Mini-TES: Scouting rocks for Mars rovers
HUNTING NEW KINDS of rocks is an ideal task for the Mini-TES instrument on each Mars rover. The instrument has been especially helpful in guiding Spirit as it roves the Columbia Hills
Scientists at Arizona State University's Mars Space Flight Facility designed and operate the Miniature Thermal Emission Spectrometer (Mini-TES) instrument on each of NASA's two Mars Exploration Rovers, Spirit and Opportunity.
Mini-TES acts as scouting eyes for rover scientists. The instrument can look ahead and identify possible targets of mineralogical interest among the outcrops, loose rocks, and soils around the rover. This ability has proved of particular value with the Spirit rover, which is exploring the complex and jumbled geology of the Columbia Hills inside Gusev Crater.

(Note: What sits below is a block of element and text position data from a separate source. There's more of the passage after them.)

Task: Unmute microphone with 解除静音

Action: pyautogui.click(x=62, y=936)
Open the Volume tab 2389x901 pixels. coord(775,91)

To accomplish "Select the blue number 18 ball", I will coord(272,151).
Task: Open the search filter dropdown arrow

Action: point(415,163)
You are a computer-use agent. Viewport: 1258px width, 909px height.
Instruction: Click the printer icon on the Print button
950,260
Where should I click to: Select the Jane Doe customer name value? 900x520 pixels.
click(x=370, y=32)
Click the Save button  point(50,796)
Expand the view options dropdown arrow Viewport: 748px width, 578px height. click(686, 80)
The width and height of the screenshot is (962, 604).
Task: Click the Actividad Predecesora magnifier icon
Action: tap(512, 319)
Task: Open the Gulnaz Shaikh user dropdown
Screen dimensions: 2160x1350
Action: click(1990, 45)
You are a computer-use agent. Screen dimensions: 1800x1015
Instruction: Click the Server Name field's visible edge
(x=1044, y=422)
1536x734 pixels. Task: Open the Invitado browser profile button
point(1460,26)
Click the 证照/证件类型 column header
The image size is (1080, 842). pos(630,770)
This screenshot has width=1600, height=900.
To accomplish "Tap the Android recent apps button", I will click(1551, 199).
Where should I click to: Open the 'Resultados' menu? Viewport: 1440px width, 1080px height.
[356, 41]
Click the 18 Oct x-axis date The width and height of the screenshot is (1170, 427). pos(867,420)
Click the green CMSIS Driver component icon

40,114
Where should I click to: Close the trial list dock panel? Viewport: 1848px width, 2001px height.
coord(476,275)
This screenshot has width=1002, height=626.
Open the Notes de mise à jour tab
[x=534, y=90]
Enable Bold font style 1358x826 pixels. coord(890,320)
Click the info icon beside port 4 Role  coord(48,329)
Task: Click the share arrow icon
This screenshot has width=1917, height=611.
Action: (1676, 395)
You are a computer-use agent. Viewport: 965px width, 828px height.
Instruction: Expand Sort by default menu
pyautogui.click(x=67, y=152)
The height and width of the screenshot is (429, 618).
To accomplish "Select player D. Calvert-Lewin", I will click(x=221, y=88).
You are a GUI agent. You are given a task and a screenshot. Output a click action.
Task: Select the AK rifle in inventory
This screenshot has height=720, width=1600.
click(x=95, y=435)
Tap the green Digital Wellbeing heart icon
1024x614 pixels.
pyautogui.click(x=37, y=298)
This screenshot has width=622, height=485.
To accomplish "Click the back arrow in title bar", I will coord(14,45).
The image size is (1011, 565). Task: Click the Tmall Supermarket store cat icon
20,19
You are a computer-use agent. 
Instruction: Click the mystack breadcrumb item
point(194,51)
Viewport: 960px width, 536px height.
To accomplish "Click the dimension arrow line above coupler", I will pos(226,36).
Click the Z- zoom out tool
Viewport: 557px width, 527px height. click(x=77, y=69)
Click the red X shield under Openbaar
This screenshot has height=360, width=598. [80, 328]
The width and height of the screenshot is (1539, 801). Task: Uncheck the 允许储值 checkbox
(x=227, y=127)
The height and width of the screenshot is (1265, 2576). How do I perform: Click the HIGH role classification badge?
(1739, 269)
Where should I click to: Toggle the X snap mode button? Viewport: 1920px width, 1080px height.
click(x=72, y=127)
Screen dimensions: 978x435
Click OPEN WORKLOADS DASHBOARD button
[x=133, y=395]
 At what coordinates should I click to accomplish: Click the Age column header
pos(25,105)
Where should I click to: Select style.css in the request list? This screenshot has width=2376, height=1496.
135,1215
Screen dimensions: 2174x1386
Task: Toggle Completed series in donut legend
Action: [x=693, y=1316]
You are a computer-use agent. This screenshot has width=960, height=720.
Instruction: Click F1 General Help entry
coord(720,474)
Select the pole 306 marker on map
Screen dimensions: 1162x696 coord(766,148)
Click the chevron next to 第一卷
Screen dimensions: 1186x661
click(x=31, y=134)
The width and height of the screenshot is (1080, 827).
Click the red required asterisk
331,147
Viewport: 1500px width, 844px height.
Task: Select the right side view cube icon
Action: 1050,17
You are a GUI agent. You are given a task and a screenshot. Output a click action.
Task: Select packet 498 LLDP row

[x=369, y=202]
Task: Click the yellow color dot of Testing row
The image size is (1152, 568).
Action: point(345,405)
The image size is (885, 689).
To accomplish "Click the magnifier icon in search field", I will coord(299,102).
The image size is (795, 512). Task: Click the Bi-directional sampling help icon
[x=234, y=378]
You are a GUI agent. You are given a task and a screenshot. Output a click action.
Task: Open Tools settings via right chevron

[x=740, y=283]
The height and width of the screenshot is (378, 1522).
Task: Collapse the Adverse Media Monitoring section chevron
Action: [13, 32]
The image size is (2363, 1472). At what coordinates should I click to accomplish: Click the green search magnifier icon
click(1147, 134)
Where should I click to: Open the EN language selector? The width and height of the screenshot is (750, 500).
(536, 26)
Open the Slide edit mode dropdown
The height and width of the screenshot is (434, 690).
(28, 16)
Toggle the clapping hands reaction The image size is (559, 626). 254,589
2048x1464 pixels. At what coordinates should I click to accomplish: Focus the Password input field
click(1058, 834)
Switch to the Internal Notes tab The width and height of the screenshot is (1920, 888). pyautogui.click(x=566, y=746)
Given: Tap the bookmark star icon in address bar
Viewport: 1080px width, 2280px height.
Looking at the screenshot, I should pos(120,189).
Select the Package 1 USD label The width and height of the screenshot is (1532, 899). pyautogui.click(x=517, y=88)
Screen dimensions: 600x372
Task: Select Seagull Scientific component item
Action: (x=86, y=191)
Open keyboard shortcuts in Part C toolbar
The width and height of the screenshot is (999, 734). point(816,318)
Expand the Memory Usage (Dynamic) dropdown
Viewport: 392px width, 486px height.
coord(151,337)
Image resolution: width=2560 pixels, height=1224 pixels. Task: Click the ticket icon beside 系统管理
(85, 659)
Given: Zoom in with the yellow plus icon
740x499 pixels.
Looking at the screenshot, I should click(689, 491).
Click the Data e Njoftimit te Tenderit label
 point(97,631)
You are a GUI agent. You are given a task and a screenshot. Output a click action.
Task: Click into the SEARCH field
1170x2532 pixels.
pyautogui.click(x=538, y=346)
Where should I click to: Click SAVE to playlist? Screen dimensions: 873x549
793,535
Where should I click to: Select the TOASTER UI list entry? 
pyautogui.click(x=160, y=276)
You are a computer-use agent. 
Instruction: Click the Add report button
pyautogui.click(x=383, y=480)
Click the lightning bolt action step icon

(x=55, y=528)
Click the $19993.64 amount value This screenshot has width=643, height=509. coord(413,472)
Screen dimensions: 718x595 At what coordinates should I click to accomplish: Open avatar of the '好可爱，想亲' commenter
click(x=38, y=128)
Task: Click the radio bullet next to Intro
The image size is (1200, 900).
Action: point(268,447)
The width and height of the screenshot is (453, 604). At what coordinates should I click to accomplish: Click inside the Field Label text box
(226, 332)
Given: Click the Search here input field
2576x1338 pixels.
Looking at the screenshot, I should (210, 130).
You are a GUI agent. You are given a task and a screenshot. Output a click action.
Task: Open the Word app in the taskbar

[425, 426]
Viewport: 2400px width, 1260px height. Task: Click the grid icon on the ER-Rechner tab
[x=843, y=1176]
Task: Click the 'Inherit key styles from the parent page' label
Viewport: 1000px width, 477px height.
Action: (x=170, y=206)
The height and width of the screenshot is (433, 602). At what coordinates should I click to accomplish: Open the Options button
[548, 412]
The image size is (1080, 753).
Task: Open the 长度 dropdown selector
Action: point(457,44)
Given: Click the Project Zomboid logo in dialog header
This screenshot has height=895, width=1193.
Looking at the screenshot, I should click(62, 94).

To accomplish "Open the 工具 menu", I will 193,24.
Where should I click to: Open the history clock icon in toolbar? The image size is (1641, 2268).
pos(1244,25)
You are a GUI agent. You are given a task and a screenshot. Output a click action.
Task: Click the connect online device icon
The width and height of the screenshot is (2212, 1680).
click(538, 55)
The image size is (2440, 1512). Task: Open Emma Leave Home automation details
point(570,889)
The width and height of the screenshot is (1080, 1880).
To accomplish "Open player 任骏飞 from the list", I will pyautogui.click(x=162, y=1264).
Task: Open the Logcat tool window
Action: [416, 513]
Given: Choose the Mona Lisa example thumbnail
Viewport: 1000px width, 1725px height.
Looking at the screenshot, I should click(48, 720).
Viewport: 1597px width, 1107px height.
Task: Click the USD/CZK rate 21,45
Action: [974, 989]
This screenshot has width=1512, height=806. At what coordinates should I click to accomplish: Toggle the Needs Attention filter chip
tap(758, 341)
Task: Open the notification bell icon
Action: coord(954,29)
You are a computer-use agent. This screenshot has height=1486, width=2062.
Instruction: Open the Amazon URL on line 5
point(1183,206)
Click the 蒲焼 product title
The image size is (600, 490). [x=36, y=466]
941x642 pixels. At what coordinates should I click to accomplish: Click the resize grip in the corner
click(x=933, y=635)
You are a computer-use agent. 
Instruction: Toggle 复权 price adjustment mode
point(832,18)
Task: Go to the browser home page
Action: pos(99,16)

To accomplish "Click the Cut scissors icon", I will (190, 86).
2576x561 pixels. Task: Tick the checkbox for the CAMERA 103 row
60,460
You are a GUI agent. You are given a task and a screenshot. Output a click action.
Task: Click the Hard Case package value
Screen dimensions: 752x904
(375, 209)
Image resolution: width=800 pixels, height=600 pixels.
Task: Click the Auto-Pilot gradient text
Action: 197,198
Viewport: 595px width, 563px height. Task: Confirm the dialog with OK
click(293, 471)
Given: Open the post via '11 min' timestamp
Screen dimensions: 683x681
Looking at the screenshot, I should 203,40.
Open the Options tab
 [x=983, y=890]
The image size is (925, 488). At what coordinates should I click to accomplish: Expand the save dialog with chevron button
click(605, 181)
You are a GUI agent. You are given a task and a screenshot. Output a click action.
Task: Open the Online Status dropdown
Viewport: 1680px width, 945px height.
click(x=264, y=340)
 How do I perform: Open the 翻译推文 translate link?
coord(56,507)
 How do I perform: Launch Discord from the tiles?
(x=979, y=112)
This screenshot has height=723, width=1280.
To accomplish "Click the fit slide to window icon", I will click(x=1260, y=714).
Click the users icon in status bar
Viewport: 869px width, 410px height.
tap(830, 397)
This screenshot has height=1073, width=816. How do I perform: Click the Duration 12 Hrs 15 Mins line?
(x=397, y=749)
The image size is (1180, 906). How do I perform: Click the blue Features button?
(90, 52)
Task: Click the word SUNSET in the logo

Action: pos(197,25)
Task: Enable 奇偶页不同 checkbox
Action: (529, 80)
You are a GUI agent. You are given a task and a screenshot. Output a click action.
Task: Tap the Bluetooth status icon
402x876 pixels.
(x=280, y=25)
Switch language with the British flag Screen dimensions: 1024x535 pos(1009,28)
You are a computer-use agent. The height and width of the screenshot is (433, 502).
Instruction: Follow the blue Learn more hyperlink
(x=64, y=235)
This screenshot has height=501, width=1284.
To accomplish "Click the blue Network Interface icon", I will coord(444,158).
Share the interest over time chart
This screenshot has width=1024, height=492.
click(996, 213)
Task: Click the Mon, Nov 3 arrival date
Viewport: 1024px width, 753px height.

Steve Ruff of Arizona State University is the scientist in charge of day-to-day operations with Mini-TES. He says, "Every time Mini-TES has said to us, 'Hey, team, there's something worth looking at over there, let's drive to it,' that has paid off in a new rock type."
So far, he says, Mini-TES has led scientists to identify roughly a dozen different rock types -- and perhaps two or three times that number await more precise evaluation. "Mini-TES has never yet been wrong."